When inferring soil property values for an unsampled location, the soil property of the unsampled location is determined by weighting the soil property values of all the environmentally similar samples and the similarity values to these samples. With soil type inference, for each soil type the field samples with that soil type are selected, the environmental similarities between an unsampled location and the locations of the selected samples are measured and then the maximum similarity among the computed similarities is assigned to the unsampled location for the soil type. Therefore, the final results are a set of similarity files, one for each soil type, which is the same as rule-based soil mapping.

Each field sample has its own individual representativeness. The field samples do not need to be based on any sampling designs. You can use samples of any number with whatever spatial distribution as long as the coordinates of the sample location are determined accurately and the observations at that location are made correctly. The coordinates of sample locations should be converted into the same coordinate systems as the GIS data layers which should be in one coordinate system.

The final output (soil property map or soil type similarity files) of the mapping area is obtained by linking the field samples with the GIS database. The basic idea is to infer soil property/type based on similarity between an unknown position and existing field samples in terms of their environmental conditions. Therefore, how environmental conditions are characterized and how similarity is calculated are most critical in the inference.

There are two basic characterization methods in this implementation: single value and probability density: Single value means that the mean value of a given environmental variable over the inference resolution is used in calculation of similarity when the inference resolution (the pixel size) is large than that of the environmental data layer. If the resolutions of the environmental data layers are the same and the inference resolution is also that of the environmental data layers, the single value is simply the original value of the pixel. Probability density means that a probability density function is derived from the values of the pixels over the area of inference pixel when the inference pixel size is greater than the pixel size of the environmental data layer. Probability density method is much more computationally expensive than the single value approach.
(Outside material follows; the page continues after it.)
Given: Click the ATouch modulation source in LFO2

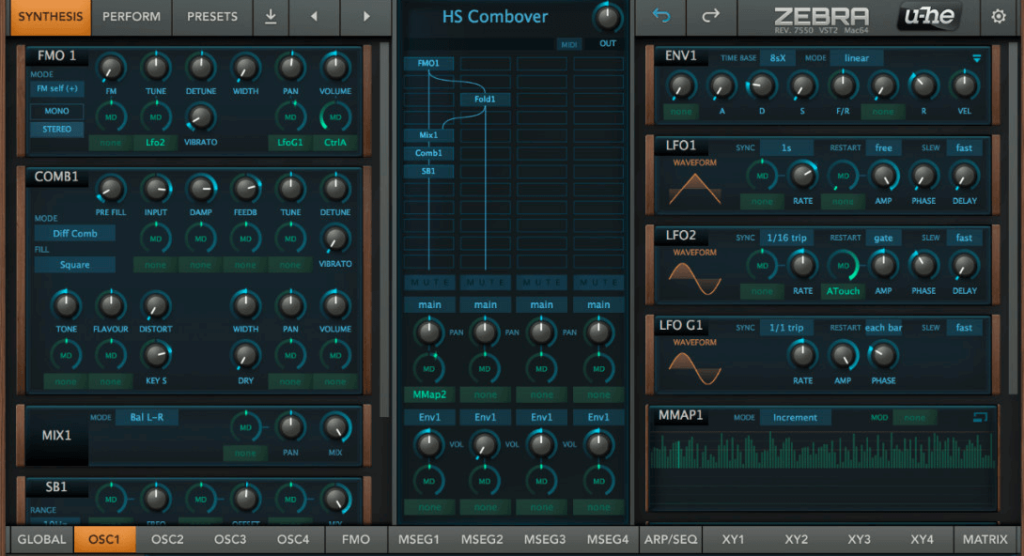Looking at the screenshot, I should 843,291.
Similarity calculation is conducted at two levels: variable level and sample level: At the variable level, the similarities between an unknown position and sample points are calculated using each environmental layer in GIS database. At the sample level, the similarities derived at the variable level are integrated to yield the final similarity between each unknown position and each sample point.

_	For sample-based soil property inference, soil property of the unsampled location is inferred by integrating the soil property values of the environmentally similar samples.

For sample-based soil type inference, SoLIM uses a fuzzy representation for soils types. That is, SoLIM allows a pixel to have membership in multiple soil types. Each membership takes on a value between zero (no membership) and unity (full membership). We call these the fuzzy membership values or similarity value of a pixel. The membership values need NOT sum to unity.

For sample-based soil type inference, the basic output of SoLIM is a set of fuzzy membership maps, one for each soil type. If one wants to tag a pixel with a single soil type, it would be natural to do so by selecting the class with the highest membership. This process is called hardening. It produces a single "best guess" soil type for each pixel. One can use the functions in the Product Derivation menu to produce soil type map and/or property map based on the derived fuzzy membership maps.

SoLIM Solution provides a graphic user interface to construct GIS database, to define the knowledge on soil-environment relationships and import field samples, and to utilize the SoLIM inference engines described above. In addition, it includes modules for users to prepare the environmental data layers (GIS Layers). The procedures are described in detail in the Reference Manual.